Remember there is a difference between replicating data between:

·         different tiers of one client-server application

·         differently structured update (OLTP) and reporting (OLAP) data stores

·         data copies in the data storage tier of one client-server application.

·         different databases at the bottom of different client-server applications.

 

ACID: Atomic, Consistent, Isolated, Durable

If you want data to be consistent, conformant to rules, correct and up to date.

Then you may use the ACID pattern.

·         RDMS (ideally a normalised data structure)

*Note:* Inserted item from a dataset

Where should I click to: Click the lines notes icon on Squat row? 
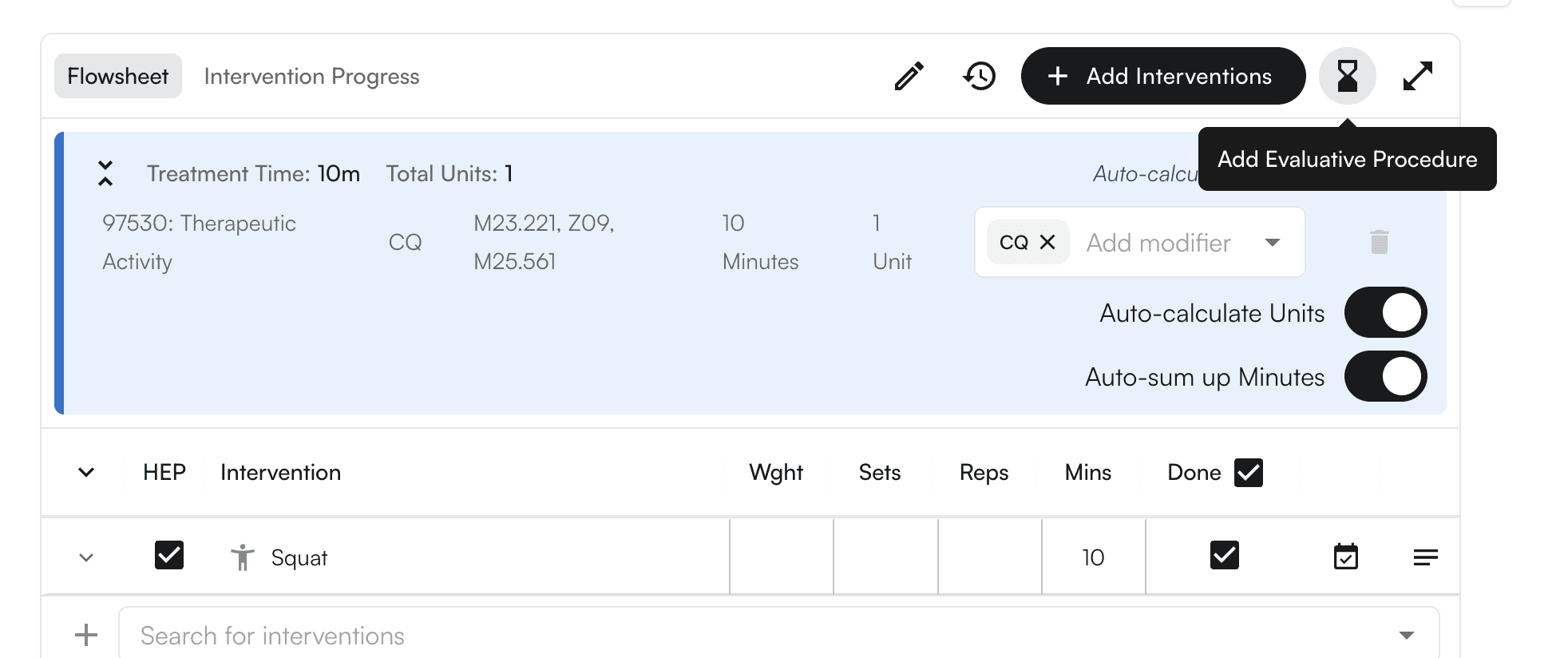[x=1425, y=557]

·         Synchronous write to central disk

·         Referential integrity checking

·         ACID transactions - rolled back on error.

 

In client-server system, the database may be:

·         Consistent

·         Available enough for business needs

·         At the expense of Partition-tolerance

 

If a failure prevents access to the database, then server-side components cannot guarantee a consistent response, and may reject the query or command.

 

BASE: Basic Availability, Soft-state, Eventual consistency

If you are happy with stale data, approximate answers, and eventual consistency.

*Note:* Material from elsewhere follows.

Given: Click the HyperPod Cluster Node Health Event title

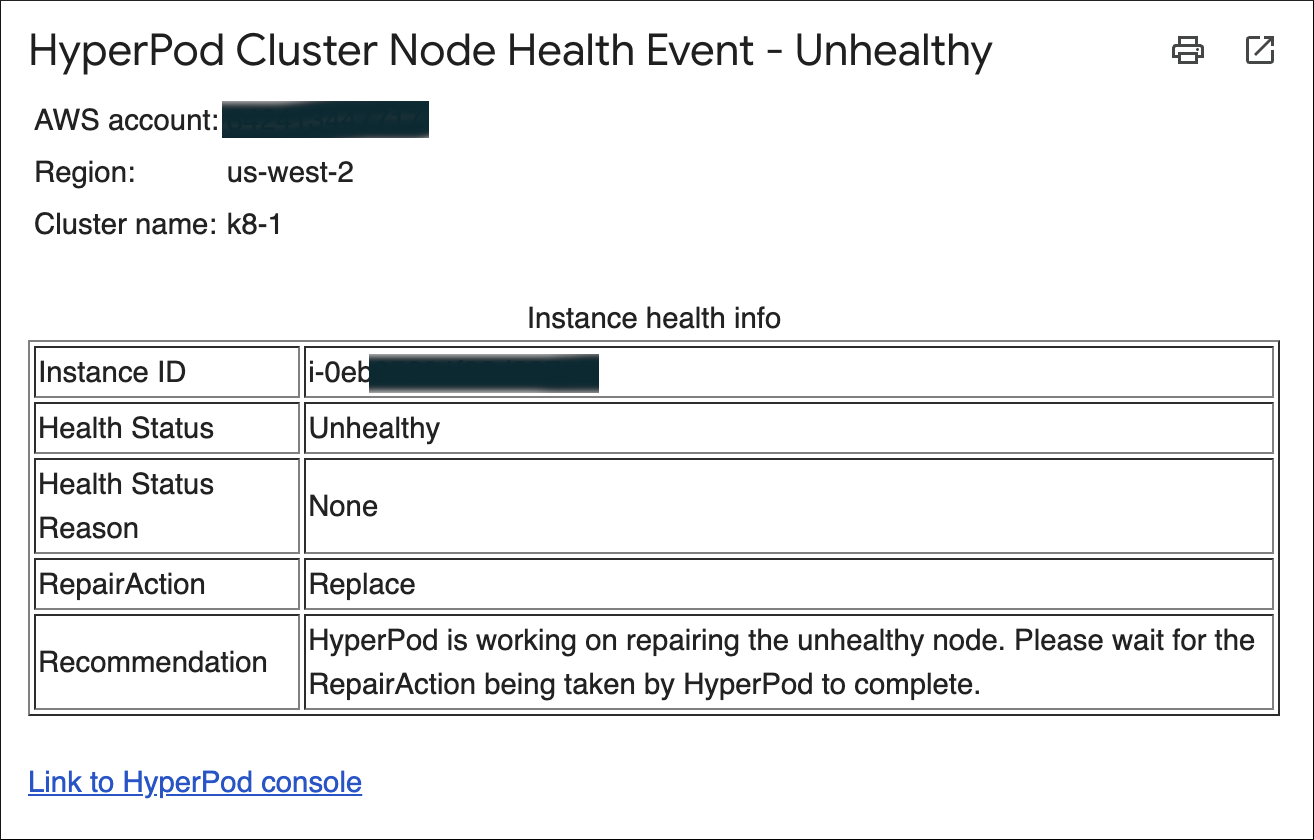Looking at the screenshot, I should 510,51.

Then you may use the BASE pattern.

·         Divide data between nodes of the network.

·         Maximise read availability through replication of the data

·         Minimise update response time via asynchronous replication

 

In a client-server system, the higher-level components are usually:

·         Available - components respond immediately and continually

·         Partition-tolerant - components respond even if a failure prevents access to lower-level resources.

·         At the expense of perfect Consistency.

 

Though consistency in underlying database may still be required.

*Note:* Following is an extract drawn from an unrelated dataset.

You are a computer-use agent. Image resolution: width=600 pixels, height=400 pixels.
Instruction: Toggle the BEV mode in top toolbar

Notes on the patterns above

 

CAP in a conventional client-server system

Remote client nodes send Queries and Commands to server nodes.

Since the network will fail at some point, P is needed.

P between client and server nodes requires clients to call asynchronously.

A of server nodes is achieved by scaling out the upper-most nodes

But A of the upper-most server nodes doesn’t guarantee the C of the data returned.

 

If A matters more, use cached data.

The server node returns their version of the required data immediately, a possibly stale copy of the master data.

Caching data increases the chance of inconsistency.

 

If C matters more, use master data

The server node consults the database or other “master” node to get the latest data before returning a response to a client,

Checking data for consistency (given the risk of a node or network outage) decreases the level availability.

 

How to optimise the balance between Consistency and Availability?

·         invalidate caches based on time and/or

·         update caches from Events published by the master node.

 

ACID v BASE

Eric Brewer interpreted CAP as precluding consistency for components in the highly scalable first tier of a modern cloud computing system.

So, CAP means we sacrifice consistency to gain faster responses in a more scalable manner.

It’s harder to design in the fault-tolerant BASE world (compared to the ACID world)

But Brewer says you have no choice if you want very high throughput and concurrency.

 

Remember global integrity v. local agility

Bear in mind the wider EA problem, replication of data in different databases at the bottom of different client-server applications

Global integrity may favour data consolidation and continuous Consistency, but this is usually impractical.

Local agility tends to result in data replication, and leave Eventual Consistency as the most practical option.